- _EXERCISE INSTRUCTIONS_: Reproduce, word for word, the stretch of items from the line containing "Open the Metric dropdown" through the end of the items, leaving the pictures out.
━━━━━━━━━━
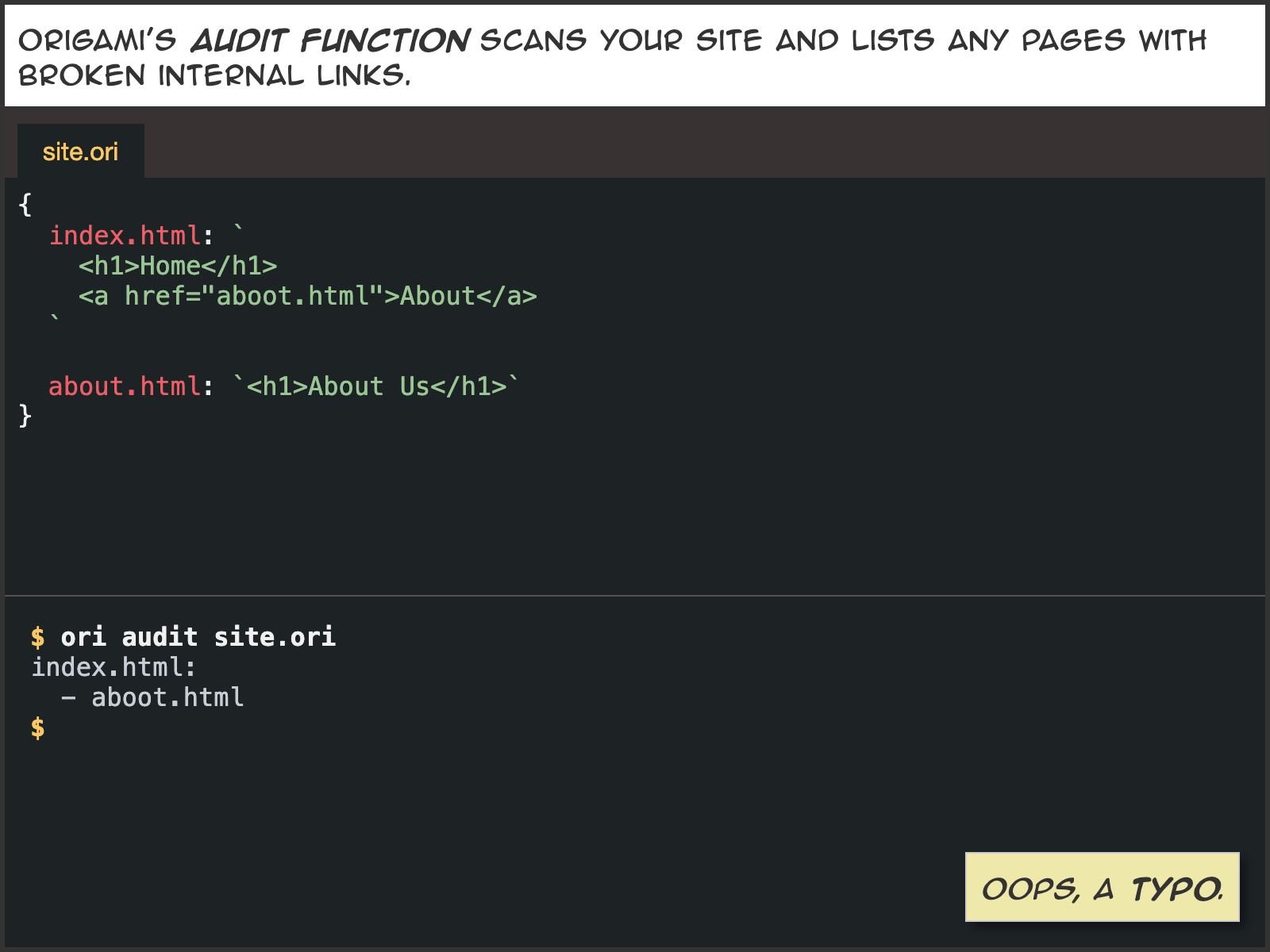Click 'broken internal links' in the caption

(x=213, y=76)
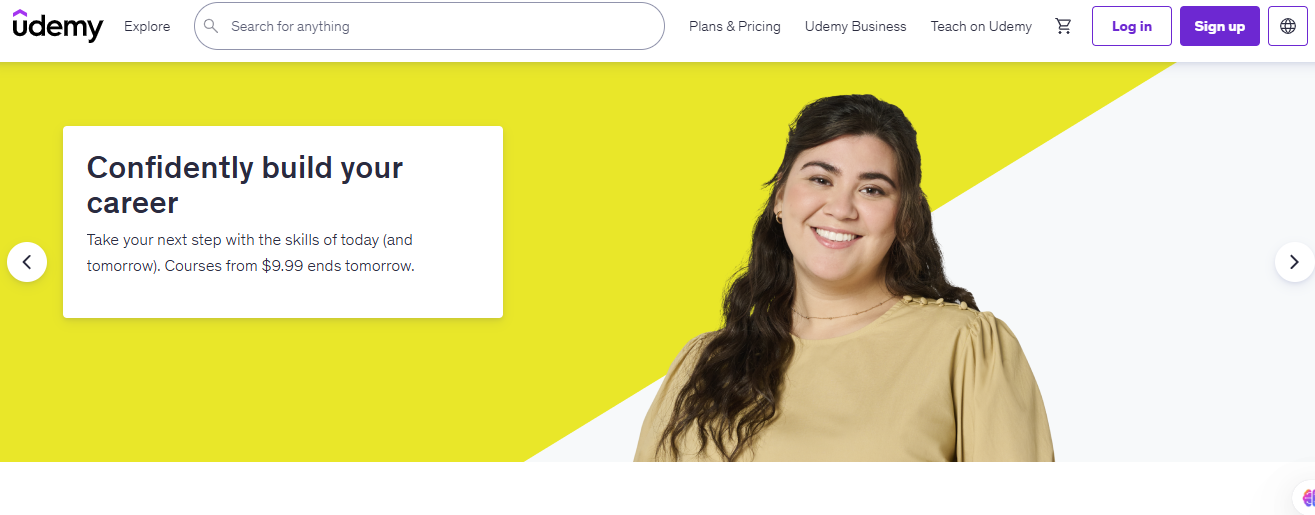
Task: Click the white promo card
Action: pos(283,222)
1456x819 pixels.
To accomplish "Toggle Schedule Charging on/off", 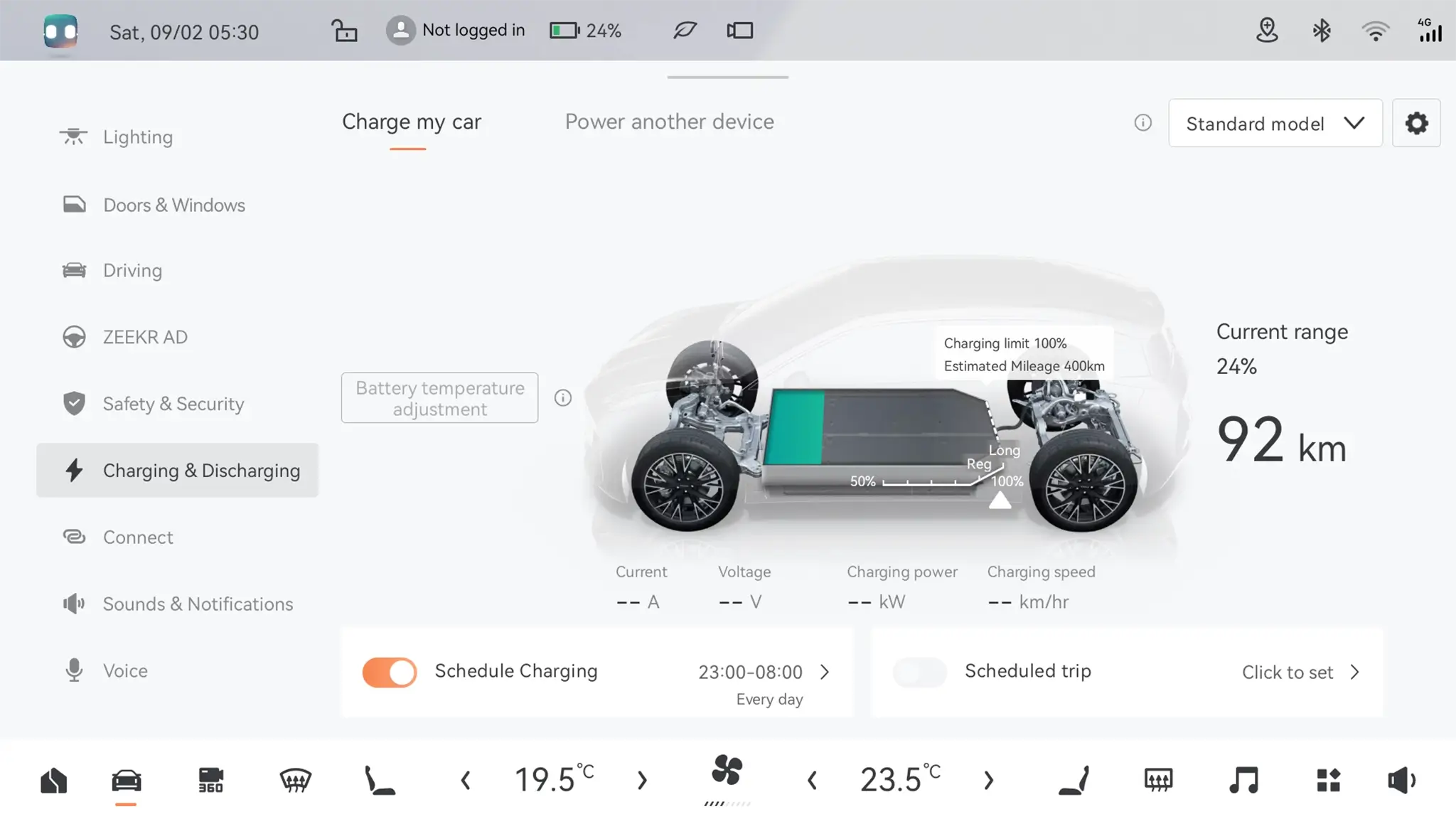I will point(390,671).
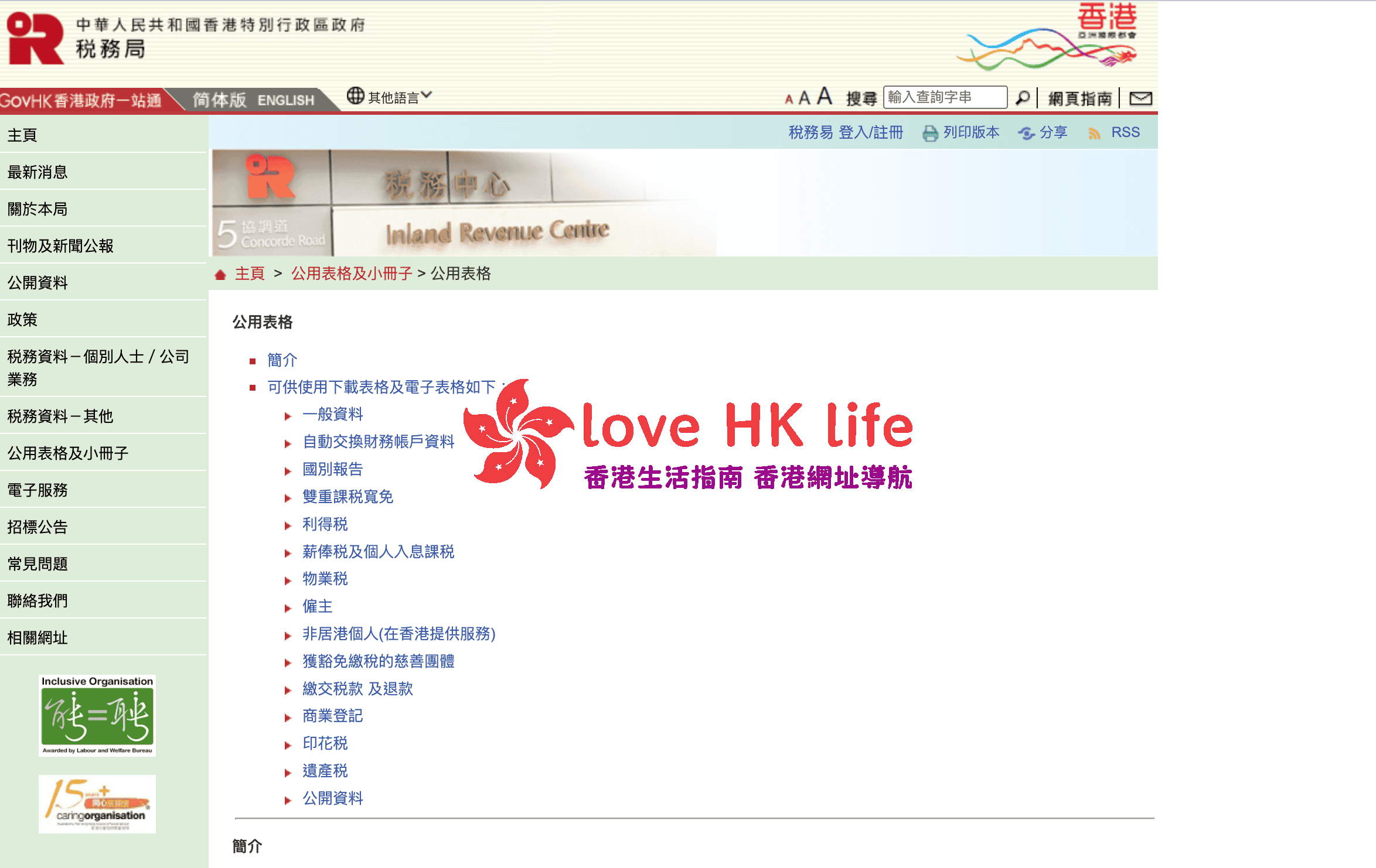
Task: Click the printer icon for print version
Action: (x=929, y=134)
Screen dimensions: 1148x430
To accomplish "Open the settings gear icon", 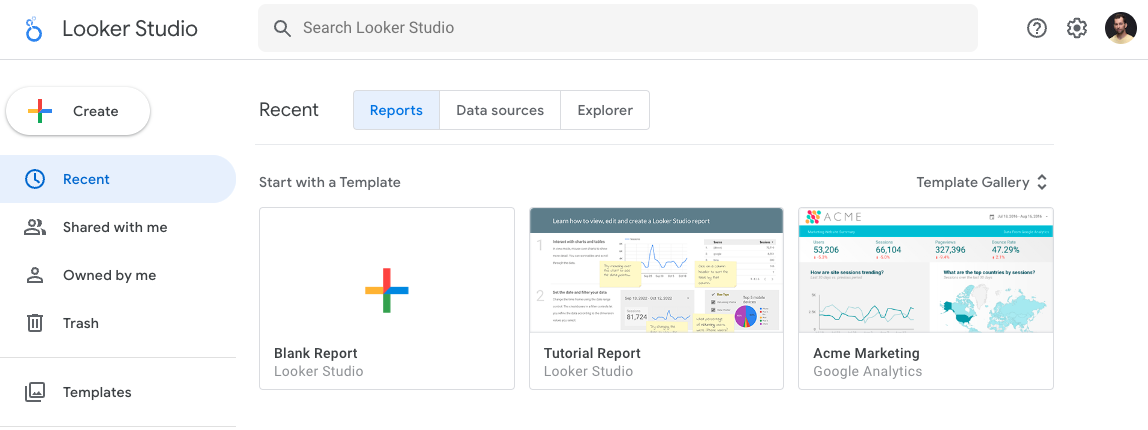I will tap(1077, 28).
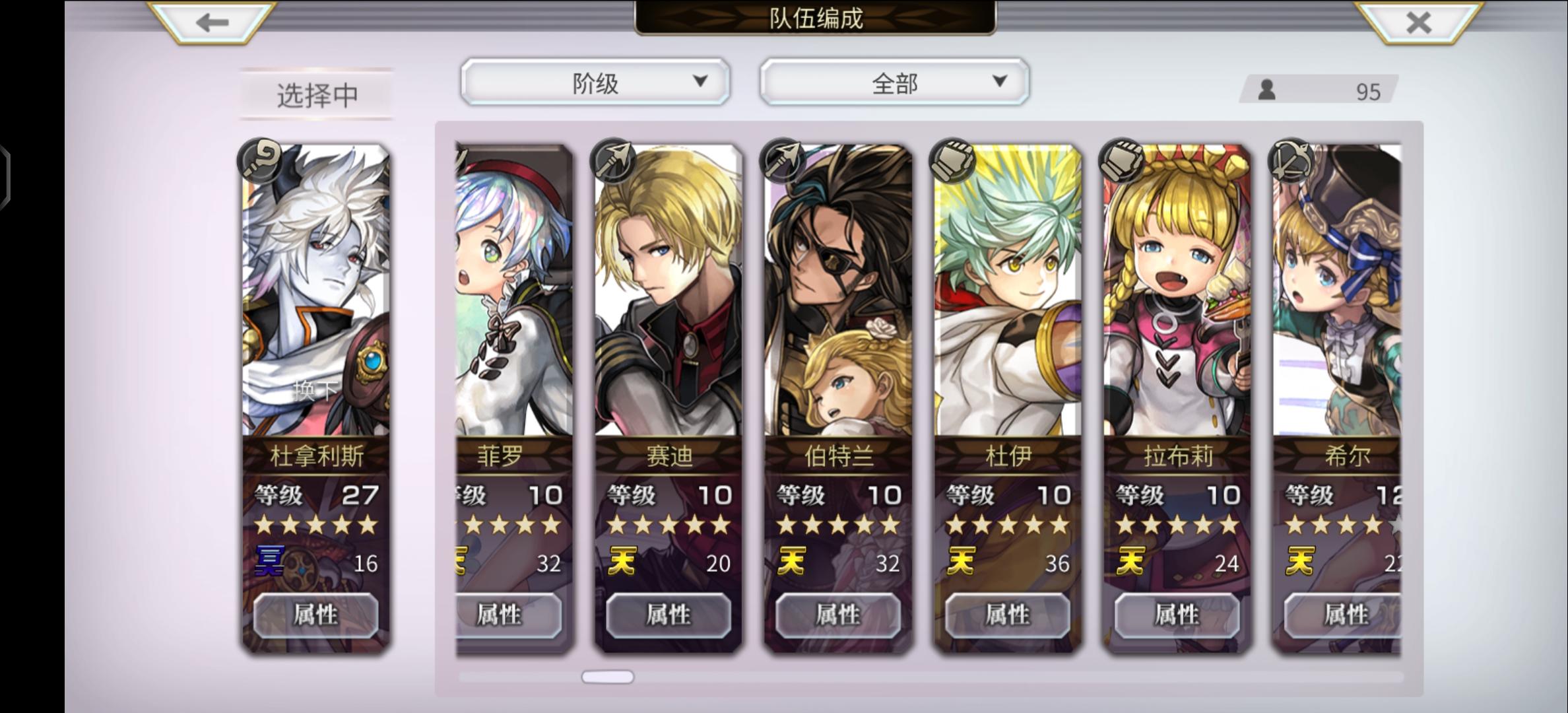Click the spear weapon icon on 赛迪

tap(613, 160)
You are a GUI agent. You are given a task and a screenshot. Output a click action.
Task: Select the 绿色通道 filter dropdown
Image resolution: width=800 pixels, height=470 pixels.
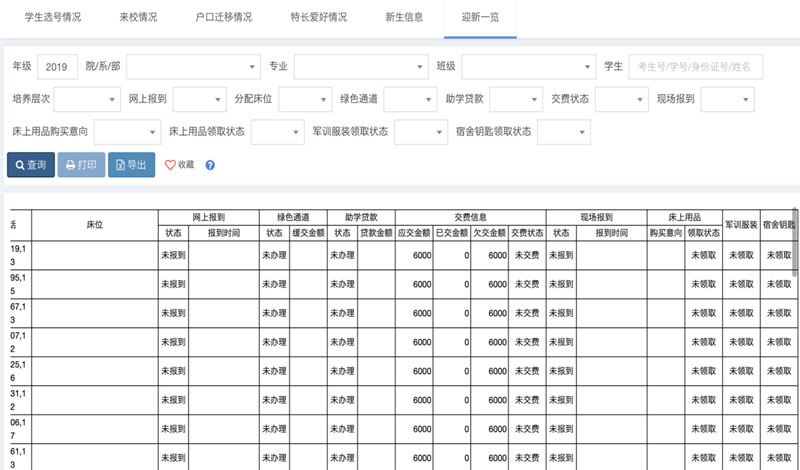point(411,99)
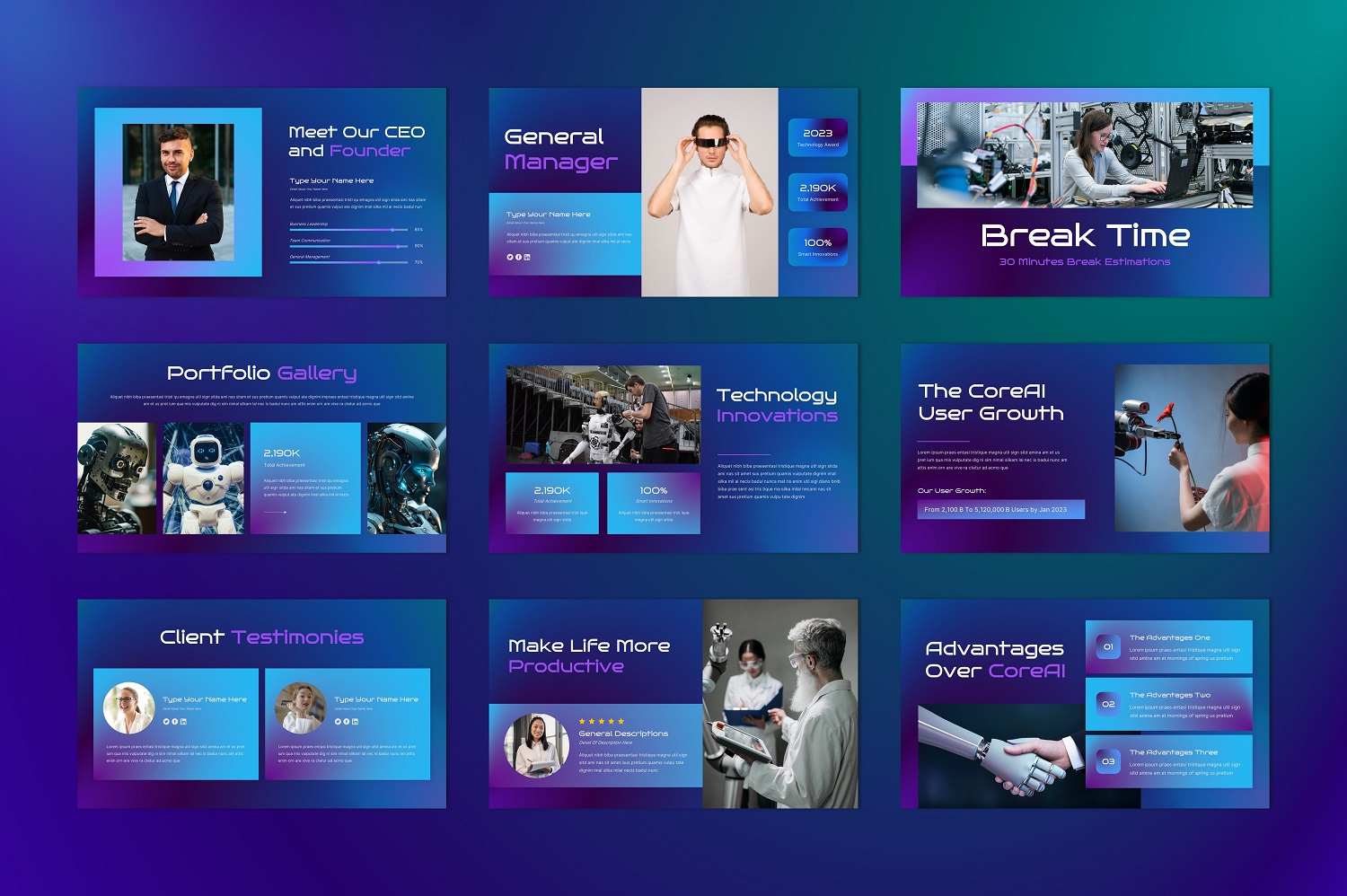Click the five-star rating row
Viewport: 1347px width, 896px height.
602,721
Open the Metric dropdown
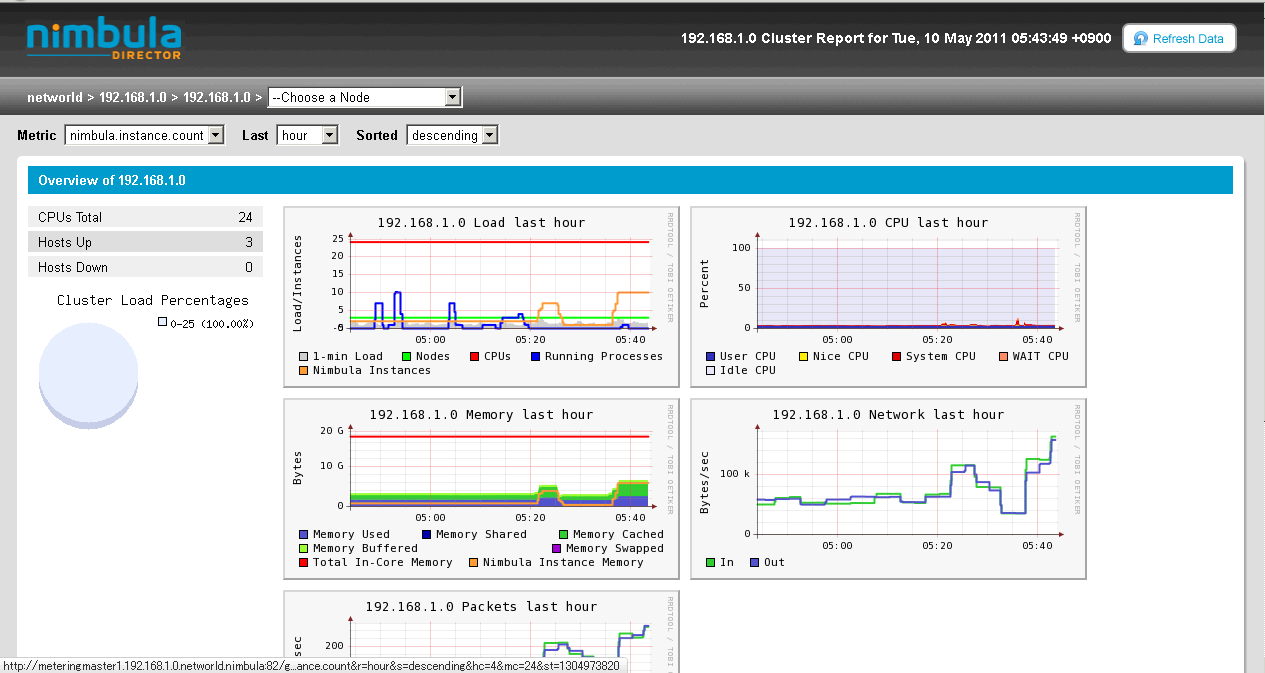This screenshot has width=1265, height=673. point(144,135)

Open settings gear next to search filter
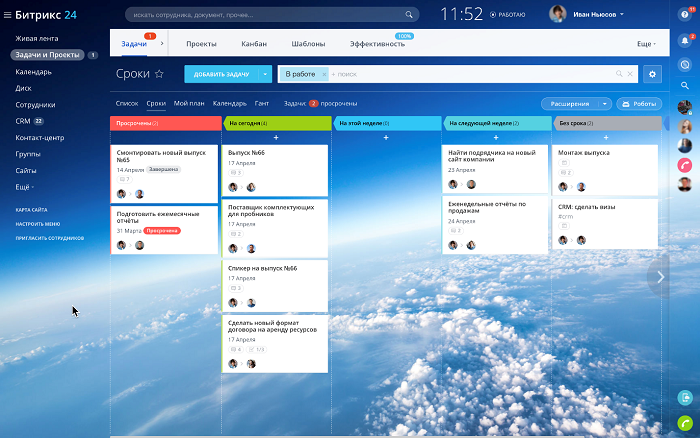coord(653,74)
━━━━━━━━━━
- _ANSWER IN FULL_:
Open the Metric dropdown
This screenshot has width=1265, height=673. point(144,135)

Open settings gear next to search filter
coord(653,74)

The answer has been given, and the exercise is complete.